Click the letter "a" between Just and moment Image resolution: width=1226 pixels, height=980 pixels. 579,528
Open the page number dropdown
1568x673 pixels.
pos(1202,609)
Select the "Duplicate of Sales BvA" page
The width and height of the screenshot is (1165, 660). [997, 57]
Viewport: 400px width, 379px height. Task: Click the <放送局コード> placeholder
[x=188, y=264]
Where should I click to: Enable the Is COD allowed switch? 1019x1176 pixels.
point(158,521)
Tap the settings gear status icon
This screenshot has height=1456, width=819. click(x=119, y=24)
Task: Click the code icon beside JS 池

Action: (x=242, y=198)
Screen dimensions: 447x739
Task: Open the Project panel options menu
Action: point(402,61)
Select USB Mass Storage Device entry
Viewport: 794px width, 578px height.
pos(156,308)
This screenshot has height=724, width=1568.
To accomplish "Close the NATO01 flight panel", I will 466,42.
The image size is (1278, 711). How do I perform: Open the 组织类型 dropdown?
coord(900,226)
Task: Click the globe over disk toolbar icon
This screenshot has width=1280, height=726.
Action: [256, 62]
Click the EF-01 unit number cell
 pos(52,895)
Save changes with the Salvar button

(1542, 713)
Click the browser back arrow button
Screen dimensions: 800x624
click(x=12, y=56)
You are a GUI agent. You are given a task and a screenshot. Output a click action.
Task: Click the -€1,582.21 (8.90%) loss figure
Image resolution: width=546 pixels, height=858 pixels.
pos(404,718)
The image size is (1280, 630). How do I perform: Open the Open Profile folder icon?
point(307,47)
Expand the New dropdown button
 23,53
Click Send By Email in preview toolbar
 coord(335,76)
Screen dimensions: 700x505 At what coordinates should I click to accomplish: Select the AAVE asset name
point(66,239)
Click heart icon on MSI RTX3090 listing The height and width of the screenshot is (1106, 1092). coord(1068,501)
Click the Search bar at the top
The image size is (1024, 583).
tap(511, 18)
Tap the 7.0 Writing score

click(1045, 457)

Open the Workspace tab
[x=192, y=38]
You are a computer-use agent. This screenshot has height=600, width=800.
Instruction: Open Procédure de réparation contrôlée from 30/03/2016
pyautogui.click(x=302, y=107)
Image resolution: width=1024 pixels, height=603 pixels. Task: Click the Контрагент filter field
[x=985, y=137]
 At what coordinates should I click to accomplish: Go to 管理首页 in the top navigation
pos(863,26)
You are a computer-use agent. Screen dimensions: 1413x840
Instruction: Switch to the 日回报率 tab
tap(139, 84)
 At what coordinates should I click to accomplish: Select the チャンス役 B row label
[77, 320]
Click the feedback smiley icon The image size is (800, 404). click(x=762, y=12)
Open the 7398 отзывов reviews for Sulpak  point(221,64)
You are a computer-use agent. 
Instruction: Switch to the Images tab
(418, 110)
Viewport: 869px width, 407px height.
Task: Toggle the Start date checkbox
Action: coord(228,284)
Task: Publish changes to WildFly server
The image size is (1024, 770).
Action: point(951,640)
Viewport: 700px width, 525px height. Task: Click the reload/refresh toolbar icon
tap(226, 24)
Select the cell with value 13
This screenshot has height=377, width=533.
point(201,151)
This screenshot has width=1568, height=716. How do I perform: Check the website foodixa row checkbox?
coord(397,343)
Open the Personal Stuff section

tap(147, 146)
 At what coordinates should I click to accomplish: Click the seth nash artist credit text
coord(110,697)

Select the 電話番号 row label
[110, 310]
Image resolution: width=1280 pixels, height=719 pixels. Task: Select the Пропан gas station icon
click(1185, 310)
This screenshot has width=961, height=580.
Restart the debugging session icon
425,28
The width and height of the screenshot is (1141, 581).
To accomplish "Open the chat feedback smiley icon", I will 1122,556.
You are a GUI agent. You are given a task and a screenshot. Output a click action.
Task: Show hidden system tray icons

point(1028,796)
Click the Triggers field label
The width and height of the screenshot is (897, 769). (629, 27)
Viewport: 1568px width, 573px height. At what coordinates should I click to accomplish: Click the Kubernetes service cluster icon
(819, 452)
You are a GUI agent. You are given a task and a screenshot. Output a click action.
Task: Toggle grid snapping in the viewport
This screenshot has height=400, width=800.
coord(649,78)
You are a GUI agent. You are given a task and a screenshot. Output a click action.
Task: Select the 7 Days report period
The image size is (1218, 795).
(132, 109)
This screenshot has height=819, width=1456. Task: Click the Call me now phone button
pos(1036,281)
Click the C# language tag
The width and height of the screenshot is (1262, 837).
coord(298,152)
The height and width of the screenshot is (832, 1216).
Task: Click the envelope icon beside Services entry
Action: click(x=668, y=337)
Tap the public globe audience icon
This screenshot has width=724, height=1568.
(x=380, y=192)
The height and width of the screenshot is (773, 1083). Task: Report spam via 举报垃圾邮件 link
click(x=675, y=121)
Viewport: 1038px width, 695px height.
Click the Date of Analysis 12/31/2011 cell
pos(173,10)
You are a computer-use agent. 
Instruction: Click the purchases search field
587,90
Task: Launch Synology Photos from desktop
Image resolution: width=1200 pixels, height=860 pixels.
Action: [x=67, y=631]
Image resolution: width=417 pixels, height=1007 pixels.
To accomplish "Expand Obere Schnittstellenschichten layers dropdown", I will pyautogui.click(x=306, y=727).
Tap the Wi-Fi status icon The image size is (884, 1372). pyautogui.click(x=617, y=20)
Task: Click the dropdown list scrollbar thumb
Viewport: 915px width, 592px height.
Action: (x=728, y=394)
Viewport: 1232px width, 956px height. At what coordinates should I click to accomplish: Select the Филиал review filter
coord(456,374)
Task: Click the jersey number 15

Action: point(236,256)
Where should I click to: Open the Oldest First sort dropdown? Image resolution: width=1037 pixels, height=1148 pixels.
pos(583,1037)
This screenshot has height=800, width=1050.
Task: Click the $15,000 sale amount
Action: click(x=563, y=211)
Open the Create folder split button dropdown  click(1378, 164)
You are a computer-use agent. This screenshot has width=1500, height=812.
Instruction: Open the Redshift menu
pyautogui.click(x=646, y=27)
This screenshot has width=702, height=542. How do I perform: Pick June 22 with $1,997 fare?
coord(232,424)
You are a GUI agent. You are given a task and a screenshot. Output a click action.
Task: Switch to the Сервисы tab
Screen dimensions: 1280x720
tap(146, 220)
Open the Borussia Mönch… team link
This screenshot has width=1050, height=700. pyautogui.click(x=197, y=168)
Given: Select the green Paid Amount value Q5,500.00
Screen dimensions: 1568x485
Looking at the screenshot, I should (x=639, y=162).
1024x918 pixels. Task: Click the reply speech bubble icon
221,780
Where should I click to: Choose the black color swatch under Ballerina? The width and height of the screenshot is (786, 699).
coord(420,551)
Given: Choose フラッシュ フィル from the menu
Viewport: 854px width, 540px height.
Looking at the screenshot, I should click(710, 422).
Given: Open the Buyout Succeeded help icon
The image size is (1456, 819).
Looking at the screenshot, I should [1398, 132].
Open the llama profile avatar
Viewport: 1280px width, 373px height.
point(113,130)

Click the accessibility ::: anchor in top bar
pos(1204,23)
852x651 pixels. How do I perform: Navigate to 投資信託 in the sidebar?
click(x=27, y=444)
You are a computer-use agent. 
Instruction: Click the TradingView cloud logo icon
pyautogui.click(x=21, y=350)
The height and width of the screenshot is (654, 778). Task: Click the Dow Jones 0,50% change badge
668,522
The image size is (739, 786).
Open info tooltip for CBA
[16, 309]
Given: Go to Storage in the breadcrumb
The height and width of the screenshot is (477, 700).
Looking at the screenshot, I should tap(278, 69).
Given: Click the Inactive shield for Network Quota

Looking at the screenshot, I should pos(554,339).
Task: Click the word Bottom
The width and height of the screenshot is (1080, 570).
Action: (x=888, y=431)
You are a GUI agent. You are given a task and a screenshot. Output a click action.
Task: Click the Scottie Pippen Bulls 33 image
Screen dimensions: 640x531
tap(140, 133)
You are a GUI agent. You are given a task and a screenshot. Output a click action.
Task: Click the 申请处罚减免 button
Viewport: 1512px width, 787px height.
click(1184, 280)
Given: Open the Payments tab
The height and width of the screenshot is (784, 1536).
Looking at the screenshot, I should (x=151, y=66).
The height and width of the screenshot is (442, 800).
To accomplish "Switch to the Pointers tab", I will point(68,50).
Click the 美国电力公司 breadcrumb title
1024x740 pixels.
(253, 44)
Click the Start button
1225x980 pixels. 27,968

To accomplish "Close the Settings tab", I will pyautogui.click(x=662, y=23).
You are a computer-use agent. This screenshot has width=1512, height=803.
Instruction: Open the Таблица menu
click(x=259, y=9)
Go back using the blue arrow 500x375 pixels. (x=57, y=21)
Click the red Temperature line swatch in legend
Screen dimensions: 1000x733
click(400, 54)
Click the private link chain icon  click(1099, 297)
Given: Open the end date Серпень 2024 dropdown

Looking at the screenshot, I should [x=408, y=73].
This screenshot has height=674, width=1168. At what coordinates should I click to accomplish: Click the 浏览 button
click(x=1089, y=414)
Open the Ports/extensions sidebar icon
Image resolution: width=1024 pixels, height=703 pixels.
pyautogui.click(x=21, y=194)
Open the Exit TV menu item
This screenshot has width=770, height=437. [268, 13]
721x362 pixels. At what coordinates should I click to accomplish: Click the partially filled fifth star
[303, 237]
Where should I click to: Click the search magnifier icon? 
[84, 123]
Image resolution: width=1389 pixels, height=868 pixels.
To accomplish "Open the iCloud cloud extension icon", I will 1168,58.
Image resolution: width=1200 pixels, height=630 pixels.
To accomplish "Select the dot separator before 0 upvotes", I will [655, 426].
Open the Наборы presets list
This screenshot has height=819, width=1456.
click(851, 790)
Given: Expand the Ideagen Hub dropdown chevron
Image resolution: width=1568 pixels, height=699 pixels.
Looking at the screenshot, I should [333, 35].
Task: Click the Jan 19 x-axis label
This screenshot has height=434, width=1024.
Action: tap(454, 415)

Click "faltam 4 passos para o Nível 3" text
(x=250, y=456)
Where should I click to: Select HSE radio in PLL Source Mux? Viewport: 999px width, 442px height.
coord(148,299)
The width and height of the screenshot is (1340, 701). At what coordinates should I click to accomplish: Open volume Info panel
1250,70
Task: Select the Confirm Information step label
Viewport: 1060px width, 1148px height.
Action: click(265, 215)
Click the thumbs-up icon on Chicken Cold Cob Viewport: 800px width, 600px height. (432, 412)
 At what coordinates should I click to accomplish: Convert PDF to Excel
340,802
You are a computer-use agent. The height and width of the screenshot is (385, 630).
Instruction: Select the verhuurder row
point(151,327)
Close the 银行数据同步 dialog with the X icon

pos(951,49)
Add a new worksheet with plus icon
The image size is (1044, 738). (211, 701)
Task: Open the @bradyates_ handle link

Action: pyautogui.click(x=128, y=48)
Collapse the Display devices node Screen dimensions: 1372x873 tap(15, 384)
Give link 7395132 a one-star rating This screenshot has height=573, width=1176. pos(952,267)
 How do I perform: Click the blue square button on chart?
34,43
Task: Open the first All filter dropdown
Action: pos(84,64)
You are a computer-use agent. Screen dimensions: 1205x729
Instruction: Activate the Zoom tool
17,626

Exercise requirements: Your answer should be the lines of the records that include the word "feedback".

Exercise output:
Click the feedback smiley icon The image size is (800, 404). click(x=762, y=12)
To accomplish "Open the chat feedback smiley icon", I will 1122,556.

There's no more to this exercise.